PROBLEM TO WORK ON
Once you reach the line with "You are a GUI" in the material below, copy each line exactly up to and including the line with "Go back using the left chevron button", and skip the pictures.

MATERIAL SUPPLIED
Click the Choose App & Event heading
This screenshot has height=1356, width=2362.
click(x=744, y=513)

--

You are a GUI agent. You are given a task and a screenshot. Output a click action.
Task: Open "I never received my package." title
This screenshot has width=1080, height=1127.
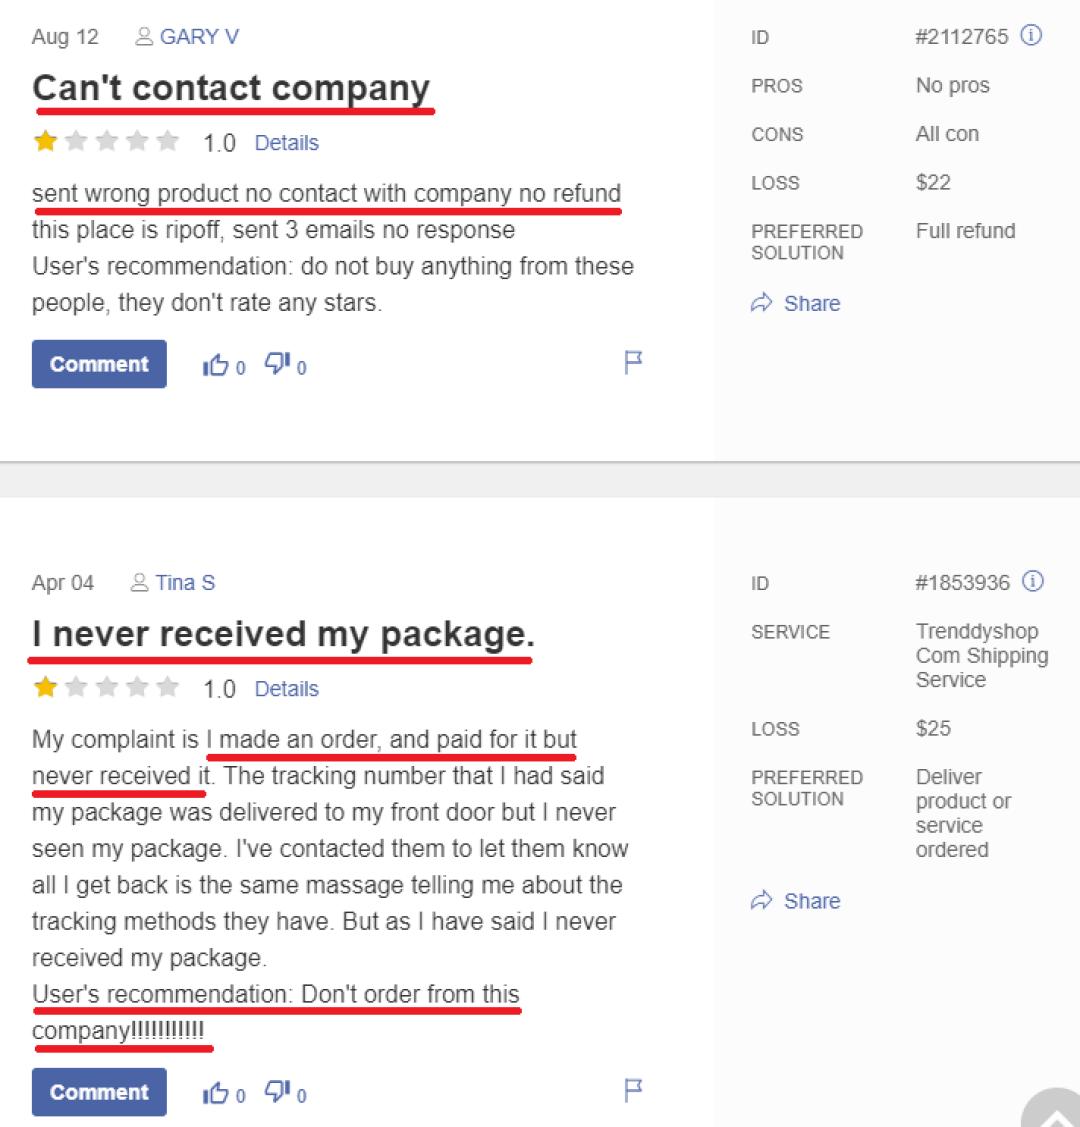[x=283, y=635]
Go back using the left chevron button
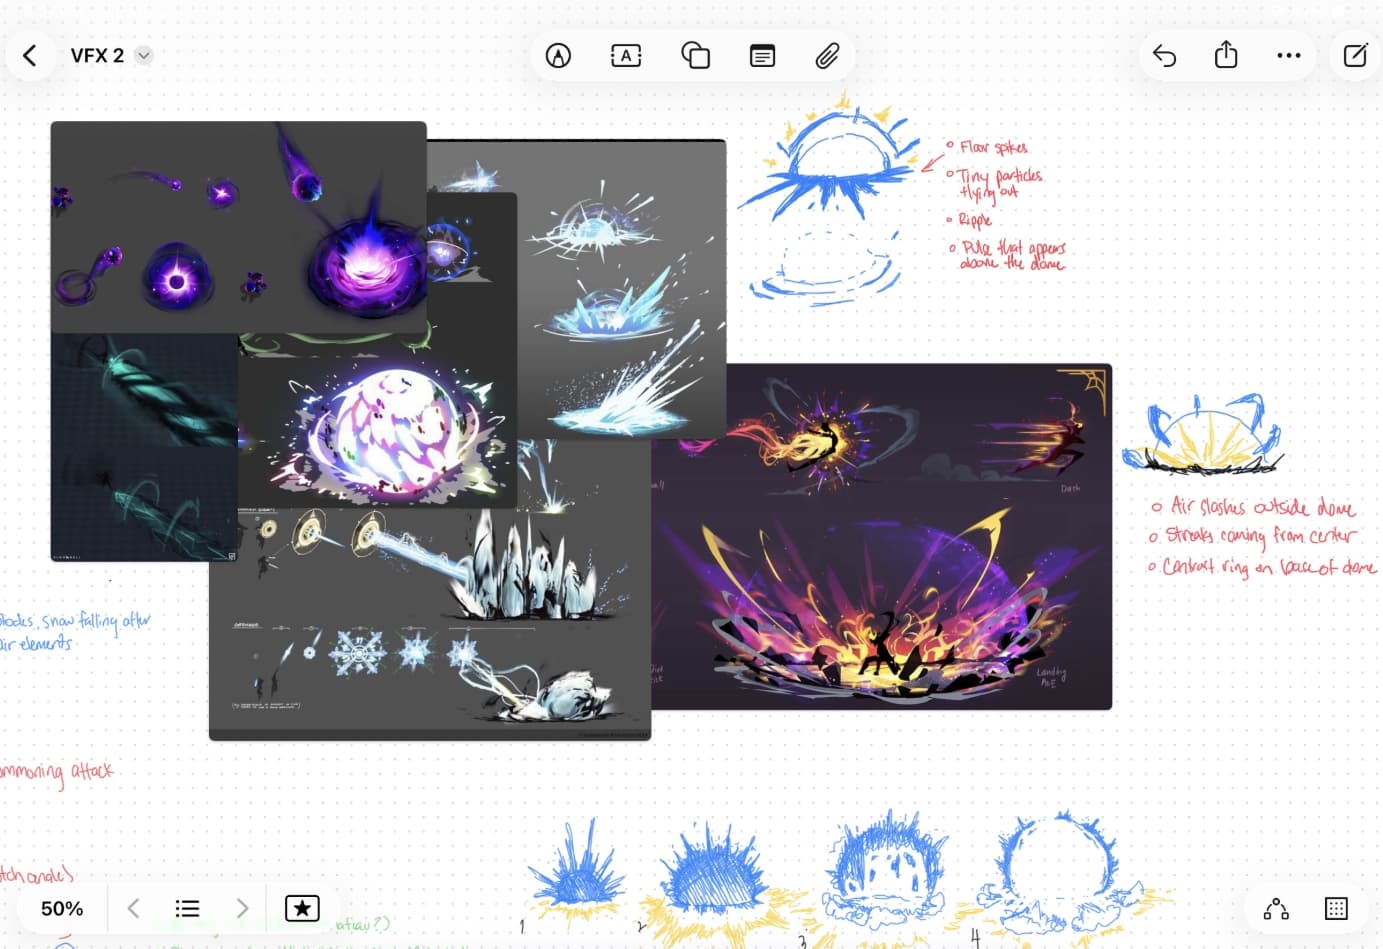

TASK RESULT
You are a GUI agent. You are given a task and a screenshot. Output a click action.
Task: Open "I never received my package." title
This screenshot has width=1080, height=1127.
[x=283, y=635]
Go back using the left chevron button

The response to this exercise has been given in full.